According to my math, Uber's $40.68 cut is 22.22%, instead of the stated 20% cut policy. **** these frauds. Liars and thieves.

Out of the $181.46 in total fare, I only made *67.25%* of it which is $122.03, and Uber got *32.75%* . They are really ****ing us over here. Don't even start with the guarantees cause I'm pretty sure I made more than avg, and took lots of breaks between the hours. Where is the money going? In their pockets. Holy shit. Ridiculous scam/slavery.


----------



## sfbayoldguy (Nov 7, 2014)

Actually UBER took out 25% of 163.71 , the amount after the SRF. You (and I) are proud members of that relatively small group that pay a 25 % commission. I started in SF Bay Area after Sept. 2014.


----------



## nicoj36 (Dec 14, 2014)

sfbayoldguy said:


> Actually UBER took out 25% of 163.71 , the amount after the SRF. You (and I) are proud members of that relatively small group that pay a 25 % commission. I started in SF Bay Area after Sept. 2014.


The 25% applies only to San Francisco. Here in Los Angeles is only 20%


----------



## Bart McCoy (Nov 4, 2014)

well yeah uber gets at least 20% and then $1 rider fees. should be more like 22% than 32%
you making me want to look at my statements now


----------



## CJ ASLAN (Sep 13, 2014)

UberPLUS is 25%


----------



## nicoj36 (Dec 14, 2014)

Bart McCoy said:


> well yeah uber gets at least 20% and then $1 rider fees. should be more like 22% than 32%
> you making me want to look at my statements now


I am looking at the big picture here, the total money they take as a share from the total fare is one big chunk, including the safety fee.
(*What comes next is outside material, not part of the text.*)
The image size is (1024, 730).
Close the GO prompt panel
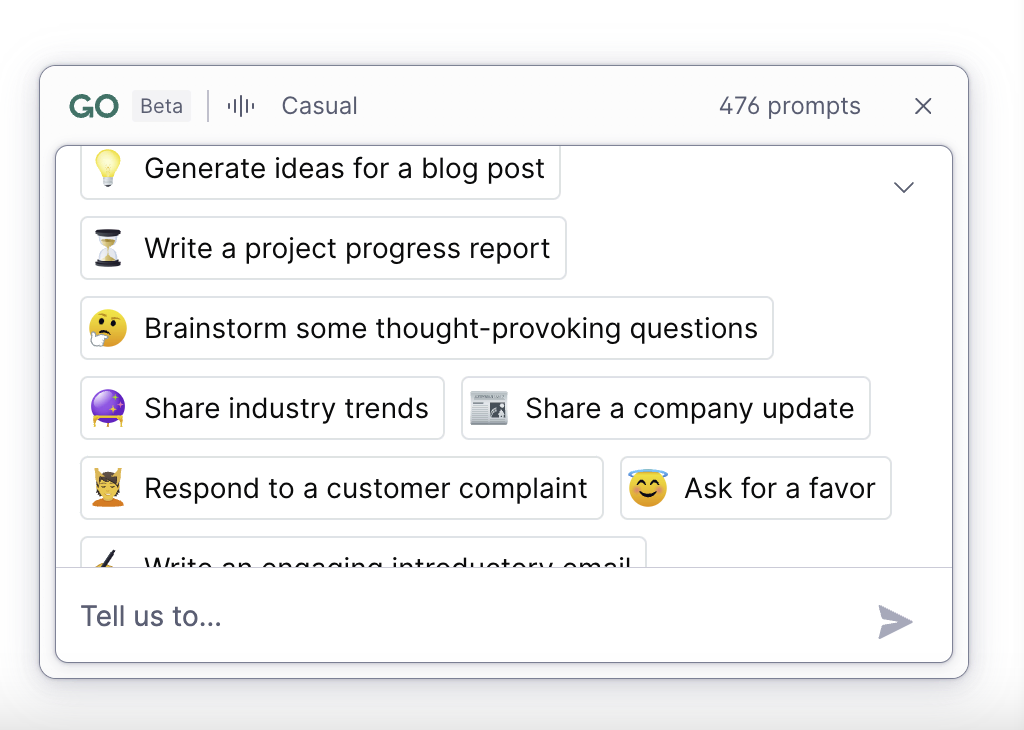click(923, 106)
I mean, just look at it, they took $59.43 out of the $181.46 total fare. The $59.43 includes the safety fee, but like I said, I am looking at the big picture here, I don't care if it's the safety fee or percentage, at the end of the day they are all money.

Just proportion it, $181.43 and uber took $59.43 out of it. That's a huge ****ing chunk to me. They really take 1/3 of your total fare, or more. Their real cut at the end of the day is *33%,** including everything, safety fee, cut, whatever bs.*


----------



## sfbayoldguy (Nov 7, 2014)

So Nico, are you Uberplus? Damn, I guess my uberX 25% group is more select than I knew. One more reason to drive even less in the future.


----------



## nicoj36 (Dec 14, 2014)

sfbayoldguy said:


> So Nico, are you Uberplus? Damn, I guess my uberX 25% group is more select than I knew. One more reason to drive even less in the future.
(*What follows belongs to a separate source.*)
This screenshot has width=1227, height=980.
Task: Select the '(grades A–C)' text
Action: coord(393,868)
UberX Los Angeles, 90 cents per mile, 18 cents per min. No base fare. **** Uber.


----------



## sfbayoldguy (Nov 7, 2014)

The 25% applies only to San Francisco. Here in Los Angeles is only 20%


nicoj36 said:


> UberX Los Angeles, 90 cents per mile, 18 cents per min. No base fare. **** Uber.


I am still trying to figure out why UBER charged you exactly a 25% commission. You said you aren't UberPLUS so best I can figure either UBER screwed up and applied the wrong rate or they raised the rate on new hires. Either one is quite likely in Uberworld. Most drivers in the Bay Area don't realize there is an entire caste of 25% untouchables driving in their midst.


----------



## Bart McCoy (Nov 4, 2014)

nicoj36 said:


> UberX Los Angeles, 90 cents per mile, 18 cents per min. No base fare. **** Uber.


less than a $1 is too low
stop driving


----------



## nicoj36 (Dec 14, 2014)

Bart McCoy said:


> less than a $1 is too low
> stop driving


I will.


----------



## Bart McCoy (Nov 4, 2014)

sfbayoldguy said:


> The 25% applies only to San Francisco. Here in Los Angeles is only 20%
> 
> I am still trying to figure out why UBER charged you exactly a 25% commission. You said you aren't UberPLUS so best I can figure either UBER screwed up and applied the wrong rate or they raised the rate on new hires. Either one is quite likely in Uberworld. Most drivers in the Bay Area don't realize there is an entire caste of 25% untouchables driving in their midst.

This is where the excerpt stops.